I was gone today dog sledding , from 12.30-5.00 
came back no pee, but he is loose now and DEAD tired , so i know he was freaking out, cuz he is not ever dead tired, lol

but sucess on the pee front , so hope that stays ,
and yes his crate is not big enough for him to get away from the pee in


----------



## Timothy Stacy (Jan 29, 2009)

maggie fraser said:


> What does that tell you then ?
> 
> Who likes to shit (or pee in this case), in their own nest ?


Mice do!


----------



## Ashley Campbell (Jun 21, 2009)

Good point. Rodents are dirty little mother****ers.


----------



## Joby Becker (Dec 13, 2009)

how big is the pup and how big is the crate?


----------



## Tammy St. Louis (Feb 17, 2010)

he is a 26lbs dog in a 
30L 21W 24H

the crate is not the issue, I understand size of crate vs size of dog


----------



## Jeff Oehlsen (Apr 7, 2006)

You got some nice comedic effect on this thread. Aren't you glad you asked ??

Cover trains her dogs to be calm, rhythmic, and soothing so that when they pee in the crate it only trickles out. The seriously assumptive training system teaches your rescue how to fart outside as well.


----------



## Ashley Campbell (Jun 21, 2009)

jeff oehlsen said:


> you got some nice comedic effect on this thread. Aren't you glad you asked ??
> 
> Cover trains her dogs to be calm, rhythmic, and soothing so that when they pee in the crate it only trickles out. The seriously assumptive training system teaches your rescue how to fart outside as well.


lmao


----------



## David Frost (Mar 29, 2006)

Jeff Oehlsen said:


> You got some nice comedic effect on this thread. Aren't you glad you asked ??
> 
> The seriously assumptive training system teaches your rescue how to fart outside as well.


Finally, something this old know-it-all needs to learn how to do. Is there going to be a seminar. Are there books, video, DVD's. Is someone posting a training video?

DFrost


----------



## Bob Scott (Mar 30, 2006)

Sign me up too! The wife said she'll pay. :-k


----------



## Marta Wajngarten (Jul 30, 2006)

I would say set up the crate so that if he does pee he has to sit in it. If he's a clean pup that's certainly a motivator. (no towels, with a tray)

Do you ever put him in the crate as if you were to leave but stay? Sounds like the times he is in a crate while with you he can at least visually see you or knows where you are? Or at least he knows where you are and that gives him some security. Perhaps try putting him in the crate in a locked room while you're home?

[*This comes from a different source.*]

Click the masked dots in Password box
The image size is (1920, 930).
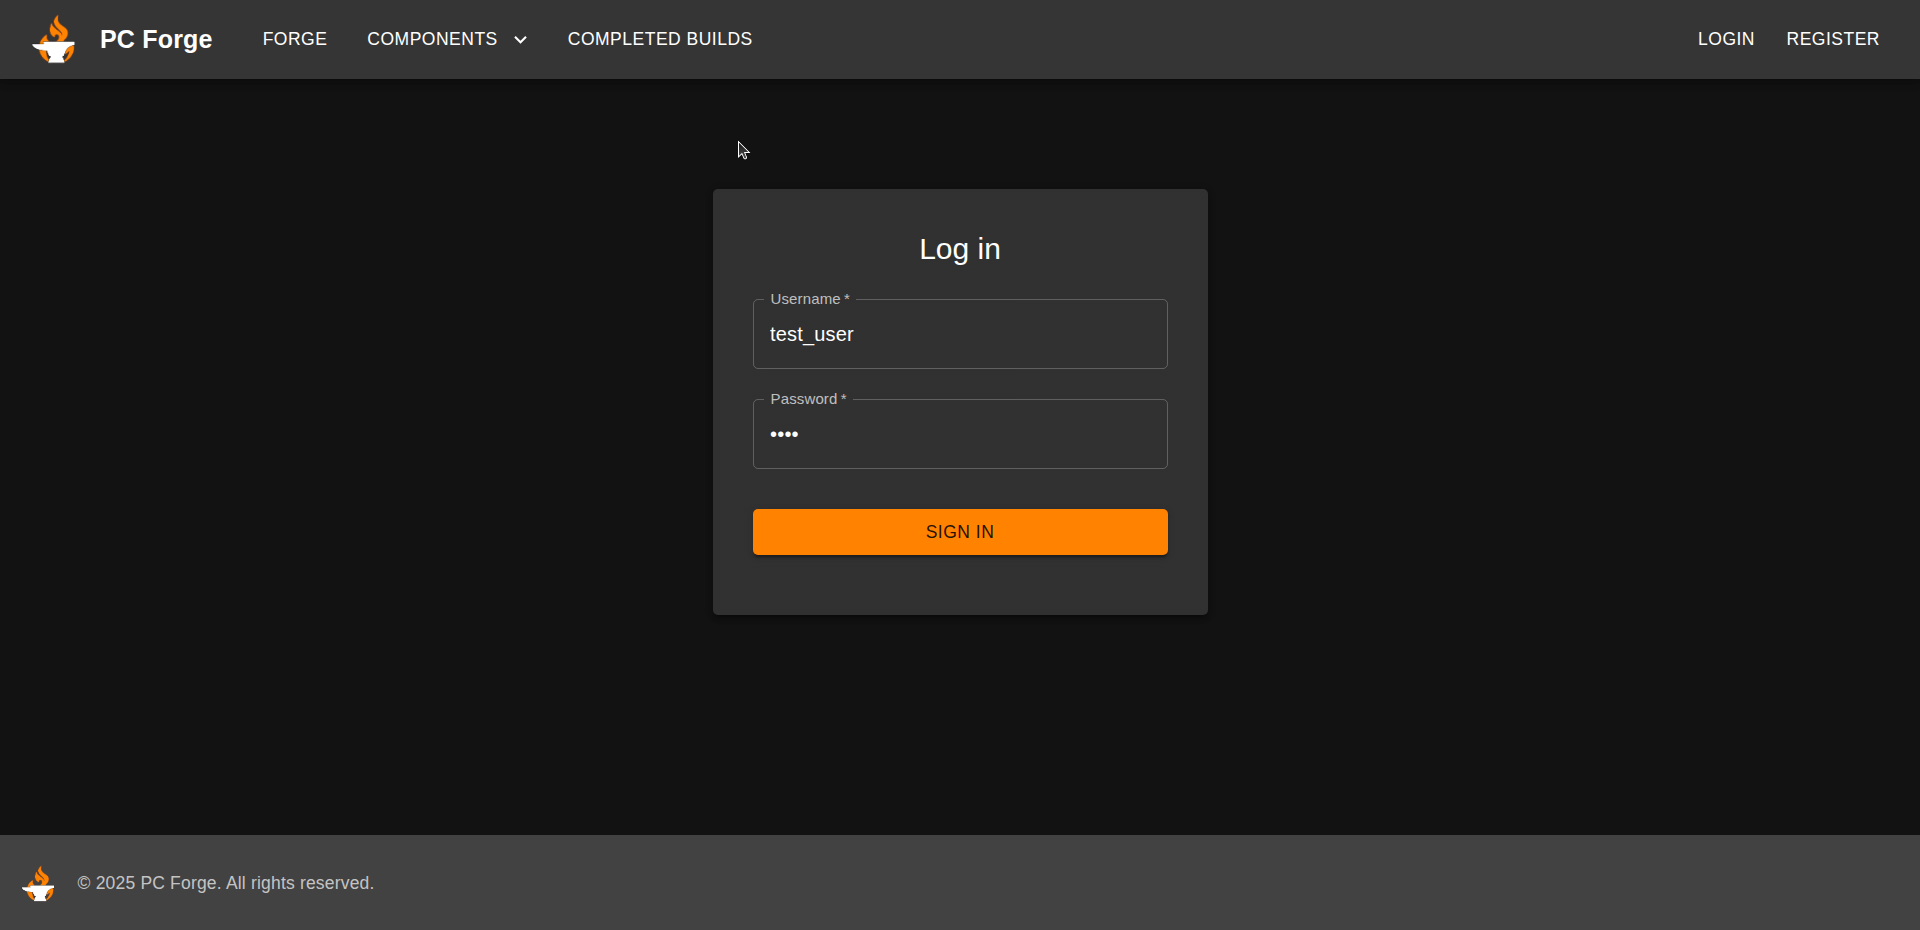pos(784,435)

For some dogs that I know, that are otherwise fine in crates that's enough to set them off. 

Maybe try putting the crate in a different part of the house where he can see the door, then leave, come back within his threshold time, increase that time gradually?

I know you're mainly asking about the pee, but the fact he's freaking out makes me think some odd form of separation issue where he needs to learn to be independent in his crate while you're gone. Does he have contact in any way with the other dogs? Are they free range while he's in a crate?


----------



## Tammy St. Louis (Feb 17, 2010)

things have been really good since i switched his crate and took out any blankets, last night i was gone for 5 hrs ( longest yet) came home to no pee, I am very happy on that, I am sure he is still freeking out when i am gone, but hopefully that willl pass, 
the pee thing was a BIG issue, and seems to be solved...has not peed the past 5 times i have left him in it,,


----------



## Kayce Cover (Oct 30, 2007)

> DFrost
> 
> How many of you believe in psycho-kenesis?
> Raise my hand.


I believe in psychokinesis. I can make Jeff Oehlsen post.


----------



## Kayce Cover (Oct 30, 2007)

Jeff Oehlsen said:


> You got some nice comedic effect on this thread. Aren't you glad you asked ??
> 
> Cover trains her dogs to be calm, rhythmic, and soothing so that when they pee in the crate it only trickles out. The seriously assumptive training system teaches your rescue how to fart outside as well.


Hey Jeff,

I always ignore your comments because I can't take you seriously, as a trainer. I can't even imagine why you seem to crave my attention. You're not my type. 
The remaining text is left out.